• Liste des consignes
1. D'après le texte sur la rémunération des producteurs, avec quel produit les agriculteurs se retrouvent-ils très régulièrement payés trop peu pour couvrir leurs frais ?
2. Dans le texte sur la rémunération des producteurs, reprenez le passage qui s'ouvre sur les mots « Mais d’un autre » et se clôt sur « tant mieux ! », en substituant « chaînes de magasins » à « enseignes ».
3. Prolongez le texte sur la rémunération des producteurs à partir de sa dernière phrase.

┌─ Texte fourni

Et ça permet également de s’assurer que le prix qu’on paye est vraiment le prix dont le producteur a besoin pour vivre.
Car le prix que l’on paye est fixé par la personne ou l’entreprise à qui on achète. Et un gros groupe agro-alimentaire peut très bien, pour de très bonnes raisons qui sont celles au marché, limiter tellement le prix de vente que les agriculteurs ne récupèrent pas assez pour couvrir leurs frais.
C’est ce qui se passe très régulièrement avec le lait, souvent avec la viande bovine et cycliquement avec la viande de porc.
Et ça, c’est d’autant plus vrai pour des produits transformés, où on a mis beaucoup de main d’oeuvre, de recherche et d’infrastructures dedans.
Je nous encourages donc à privilégier la vente directe, les Amaps ou les magasins de producteurs. Mais il y a aussi des grands magasins qui mettent en place des filières d’approvisionnement local. Et là-dessus, je suis assez ambivalente.
D’un côté c’est cool : ça permet d’avoir des produits locaux, de bonne qualité, accessibles à tous. C’est un peu comme les marques distributeurs qui font du bio.
Mais d’un autre côté, j’ai du mal à approuver des contrats de ce genre : entre un producteur et un gros groupe qui a un poids économique gigantesque. Je ne peux pas m’empêcher de penser que c’est une relation trop déséquilibrée pour être durable.
Après, il y a des enseignes qui font ça très bien et je me dis que plus il y en aura et plus ça sera médiatisé, moins les plus gros pourront profiter des plus petits.
Mais les agriculteurs ne sont pas toujours seuls, il y a aussi les coopératives agricoles, qui permettent aux producteurs de se réunir et de faire plus de poids. Et c’est tant mieux !
Finalement, je me dis que ça dépend des produits que l’on consomme.
Pour les produits standardisés qu’on aime consommer, comme les pâtes ou le lait par exemple (ah oui hein, le lait UHT c’est un produit pas mal transformé malgré les apparences), pour ces produits, les filières bio et locales dans les grands magasins, ça marche. Ca passe par des coopératives qui garantissent un certain niveau de revenu à leurs adhérents.
Mais pour les produits de saison, les produits typiques et les fruits et légumes par exemple : si on peut acheter en direct, c’est encore mieux. En plus, ça crée du lien, ça permet de papoter, de comprendre comment sont produits les choses qu’on consomme.
Et d’ailleurs, tout comme le commerce équitable avec les pays du Sud, ça ne concerne pas que l’alimentation.

└─
┌─ Listing extrait

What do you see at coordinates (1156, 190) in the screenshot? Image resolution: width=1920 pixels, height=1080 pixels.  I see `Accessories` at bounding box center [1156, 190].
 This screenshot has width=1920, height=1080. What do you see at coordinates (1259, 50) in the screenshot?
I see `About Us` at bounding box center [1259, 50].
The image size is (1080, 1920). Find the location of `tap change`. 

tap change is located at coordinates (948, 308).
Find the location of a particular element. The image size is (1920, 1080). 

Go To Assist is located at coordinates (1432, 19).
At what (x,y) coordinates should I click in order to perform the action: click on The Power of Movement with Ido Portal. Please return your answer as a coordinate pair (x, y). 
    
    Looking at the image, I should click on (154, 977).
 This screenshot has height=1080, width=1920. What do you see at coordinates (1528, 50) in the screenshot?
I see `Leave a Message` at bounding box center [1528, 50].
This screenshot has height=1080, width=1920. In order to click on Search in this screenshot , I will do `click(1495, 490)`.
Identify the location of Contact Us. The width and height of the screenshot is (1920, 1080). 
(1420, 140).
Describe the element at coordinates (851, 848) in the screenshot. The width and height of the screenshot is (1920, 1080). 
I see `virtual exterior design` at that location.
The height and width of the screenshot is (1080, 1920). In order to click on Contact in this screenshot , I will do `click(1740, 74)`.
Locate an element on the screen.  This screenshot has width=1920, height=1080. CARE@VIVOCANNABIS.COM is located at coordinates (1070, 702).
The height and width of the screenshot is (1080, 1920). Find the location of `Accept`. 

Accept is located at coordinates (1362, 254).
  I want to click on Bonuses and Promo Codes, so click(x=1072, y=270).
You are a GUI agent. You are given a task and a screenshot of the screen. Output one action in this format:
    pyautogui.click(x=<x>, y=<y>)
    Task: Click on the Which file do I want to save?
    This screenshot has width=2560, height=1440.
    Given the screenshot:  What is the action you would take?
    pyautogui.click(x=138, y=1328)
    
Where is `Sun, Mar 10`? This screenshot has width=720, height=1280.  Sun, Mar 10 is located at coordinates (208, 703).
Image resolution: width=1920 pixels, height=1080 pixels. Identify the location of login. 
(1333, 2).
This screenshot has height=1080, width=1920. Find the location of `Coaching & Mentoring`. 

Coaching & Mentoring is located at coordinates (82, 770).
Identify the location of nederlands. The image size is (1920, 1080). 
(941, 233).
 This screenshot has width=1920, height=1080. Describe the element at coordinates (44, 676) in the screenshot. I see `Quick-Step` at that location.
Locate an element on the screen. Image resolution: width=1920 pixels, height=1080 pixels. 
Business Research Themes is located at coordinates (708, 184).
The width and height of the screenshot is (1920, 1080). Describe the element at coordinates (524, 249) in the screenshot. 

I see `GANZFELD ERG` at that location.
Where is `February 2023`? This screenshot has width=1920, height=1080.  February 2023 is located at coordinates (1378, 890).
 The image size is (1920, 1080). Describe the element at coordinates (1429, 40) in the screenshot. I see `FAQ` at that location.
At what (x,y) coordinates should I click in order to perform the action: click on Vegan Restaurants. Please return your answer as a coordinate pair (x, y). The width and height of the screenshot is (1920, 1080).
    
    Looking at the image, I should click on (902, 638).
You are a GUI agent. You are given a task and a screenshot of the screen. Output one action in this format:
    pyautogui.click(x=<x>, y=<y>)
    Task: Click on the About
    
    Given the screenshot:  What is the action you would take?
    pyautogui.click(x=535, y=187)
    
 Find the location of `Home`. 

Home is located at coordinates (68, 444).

└─

• Résultats par consigne
1. Avec le lait.

2.
Mais d’un autre côté, j’ai du mal à approuver des contrats de ce genre : entre un producteur et un gros groupe qui a un poids économique gigantesque. Je ne peux pas m’empêcher de penser que c’est une relation trop déséquilibrée pour être durable.
Après, il y a des chaînes de magasins qui font ça très bien et je me dis que plus il y en aura et plus ça sera médiatisé, moins les plus gros pourront profiter des plus petits.
Mais les agriculteurs ne sont pas toujours seuls, il y a aussi les coopératives agricoles, qui permettent aux producteurs de se réunir et de faire plus de poids. Et c’est tant mieux !

3.
On peut aussi penser vente directe et produits locaux pour la maroquinerie, les fringues ou les réparations par des artisans de quartier.
Les produits exotiques équitables
Mais, quand on entend « commerce équitable », en premier on pense surtout au café, au chocolat, aux produits exotiques quoi.
Car tout ce qu’on mange ne peut pas être produit en France ou en Europe : on n’a pas le climat qu’il faut.
Pour ce qui est agrumes par exemple ça va dans le Sud, mais il y a des cultures qui ne poussent que dans des climats tropicaux, avec un max d’humidité et de chaleur et ça, ben on n’a pas.
Par contre a priori je ne vois pas l’avantage écologique des pays asiatiques notamment pour la fabrication des fringues qu’on achète…
Prenons l’exemple du cacao.
J’ai ressorti une étude de marché que j’avais faite pendant mes études en 2009 (Blanc, M., Scotet, G. (2009). Le marché mondial du cacao. Cours sur les marchés agricoles, DAA Développement Agricole, AgroParisTech.), il faut savoir qu’en 2008, les 3 principaux pays producteurs de cacao étaient la Côte d’Ivoire, le Ghana et l’Indonésie.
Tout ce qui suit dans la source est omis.